Online Degrees That Are Seen as Official - Futurebot
http://www.nytimes.com/2015/03/08/upshot/true-reform-in-higher-education-when-online-degrees-are-seen-as-official.html?hp&action=click&pgtype=Homepage&module=c-column-top-span-region&region=c-column-top-span-region&WT.nav=c-column-top-span-region&abt=0002&abg=0
======
sago
I think the problem is fundamentally that two separate concerns are entangled:
education, and certification.

The certification is what you need. But to get it, the university can require
you to purchase a whole bunch of very expensive education you may not need.

Only by separating the two will this problem be solved: having certification
authorities that are independent of educational providers.

In that utopia, even a regular university can't grant you the certification.
They can market themselves as the best and most cost effective way for you to
reach the competency needed to achieve your certificate.
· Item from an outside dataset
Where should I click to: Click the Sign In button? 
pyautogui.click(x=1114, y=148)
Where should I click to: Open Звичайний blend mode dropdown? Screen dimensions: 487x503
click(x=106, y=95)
But, perhaps MOOCs
are better, or intensive library study, or perhaps you're already that
competent, and don't need any education to get there.

It is only that which can solve the scandal of indebting vast swathes of young
people by tens of thousands of dollars.

So I'm suspicious of this article, because the solutions described still make
the same mistakes. The body that provides you with the education, certifies
you as having had that education. Okay there may be more evidence as metadata,
but still, the incentive is there for providers to bias their certification
towards the educational products they want to sell.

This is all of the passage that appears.